I outlined one solution in the values() part, but I am not happy with
that either...

> - It doesn't handle joins in the same way as filter()

true, but it should, that's why I want to keep the arguments as simple
string containing only the field name (including optional
foreign__or__other__key__lookups), so same logic could be used for
filters and these

> The approach I proposed was to mirror the filter syntax:
> pay__sum='total_pay'
> other_field__average='some_alias'

if you go with __sum etc., you don't need aliases, you can use this
name (field__sum) as a reference to the field:

qset = qset.values('field', 'field2', 'field3__sum', 'f4__count', ...)

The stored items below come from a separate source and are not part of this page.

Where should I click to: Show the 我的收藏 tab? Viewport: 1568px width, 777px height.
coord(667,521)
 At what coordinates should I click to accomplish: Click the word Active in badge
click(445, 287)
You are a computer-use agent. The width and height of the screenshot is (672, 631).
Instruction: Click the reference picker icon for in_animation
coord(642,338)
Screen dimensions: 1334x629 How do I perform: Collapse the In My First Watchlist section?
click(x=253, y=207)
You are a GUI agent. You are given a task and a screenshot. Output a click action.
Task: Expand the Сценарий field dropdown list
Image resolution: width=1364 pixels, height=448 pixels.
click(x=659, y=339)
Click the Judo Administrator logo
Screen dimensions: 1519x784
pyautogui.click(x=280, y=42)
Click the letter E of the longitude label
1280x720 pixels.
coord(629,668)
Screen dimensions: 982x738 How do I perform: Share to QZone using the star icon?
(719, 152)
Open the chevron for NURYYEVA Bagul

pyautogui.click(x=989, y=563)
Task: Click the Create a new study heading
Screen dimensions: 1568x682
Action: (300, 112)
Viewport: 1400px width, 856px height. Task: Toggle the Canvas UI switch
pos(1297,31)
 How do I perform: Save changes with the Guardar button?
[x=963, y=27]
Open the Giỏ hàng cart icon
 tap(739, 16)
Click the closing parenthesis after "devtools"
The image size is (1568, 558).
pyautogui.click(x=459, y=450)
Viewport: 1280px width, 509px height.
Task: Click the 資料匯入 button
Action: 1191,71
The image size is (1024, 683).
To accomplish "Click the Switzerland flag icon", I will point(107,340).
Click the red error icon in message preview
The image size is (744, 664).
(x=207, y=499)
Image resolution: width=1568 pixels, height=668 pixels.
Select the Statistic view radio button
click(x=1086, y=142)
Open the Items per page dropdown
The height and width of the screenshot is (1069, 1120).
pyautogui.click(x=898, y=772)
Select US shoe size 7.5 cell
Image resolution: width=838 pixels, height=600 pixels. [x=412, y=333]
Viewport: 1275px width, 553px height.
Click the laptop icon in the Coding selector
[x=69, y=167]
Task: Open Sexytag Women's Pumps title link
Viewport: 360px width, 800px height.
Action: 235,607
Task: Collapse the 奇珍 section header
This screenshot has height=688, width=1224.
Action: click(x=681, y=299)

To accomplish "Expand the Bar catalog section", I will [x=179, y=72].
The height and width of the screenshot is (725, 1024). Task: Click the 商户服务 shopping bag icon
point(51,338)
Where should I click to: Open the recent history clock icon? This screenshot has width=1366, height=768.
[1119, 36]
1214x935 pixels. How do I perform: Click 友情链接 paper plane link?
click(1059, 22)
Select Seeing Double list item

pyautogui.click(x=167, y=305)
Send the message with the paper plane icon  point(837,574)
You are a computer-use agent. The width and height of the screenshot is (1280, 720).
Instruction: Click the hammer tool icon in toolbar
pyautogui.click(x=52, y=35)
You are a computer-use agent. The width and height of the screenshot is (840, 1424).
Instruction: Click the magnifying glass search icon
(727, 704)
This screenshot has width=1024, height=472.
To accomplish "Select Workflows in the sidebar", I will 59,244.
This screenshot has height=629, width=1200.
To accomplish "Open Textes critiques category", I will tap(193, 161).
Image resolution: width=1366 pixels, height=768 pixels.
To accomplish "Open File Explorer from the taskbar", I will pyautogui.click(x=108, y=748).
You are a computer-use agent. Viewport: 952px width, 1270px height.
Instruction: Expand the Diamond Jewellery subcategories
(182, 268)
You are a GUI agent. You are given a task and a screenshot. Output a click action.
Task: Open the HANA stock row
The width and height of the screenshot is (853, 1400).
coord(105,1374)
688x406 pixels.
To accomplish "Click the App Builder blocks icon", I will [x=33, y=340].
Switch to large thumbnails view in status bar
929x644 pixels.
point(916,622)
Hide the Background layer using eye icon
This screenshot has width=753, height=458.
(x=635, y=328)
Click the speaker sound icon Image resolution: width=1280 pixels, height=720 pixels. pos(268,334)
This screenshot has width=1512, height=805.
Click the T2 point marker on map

qset.filter( field__contains='AA' ) # results in a WHERE clause
qset.filter( field3__sum__lte=23 ) # results in a HAVING clause
qset.order_by( '-field3__sum', 'field' )

> This approach mirrors the filter mechanism for attribute naming and
> joins, allows for aliases, which provides a mechanism to filter on
> aliases.

> The only downside I can see is that the simple case requires the user
> to provide an alias - i.e., pay__sum='pay_sum'. I'll admit that this
> isn't particularly elegant.

> However, it should be possible to combine both approaches:

> >>> Model.objects.aggregate(sum=('pay'), other_field__average='mean_value')
> [
>  { 'name' : 'John Doe',
>    'city' : 'Prague',
>    'sum' :' {
>       'pay' : 50000,
>    }
>    'mean_value' :30,
>  },
>  ...
> ]

this is inconsistent, there should imho be just one way for this...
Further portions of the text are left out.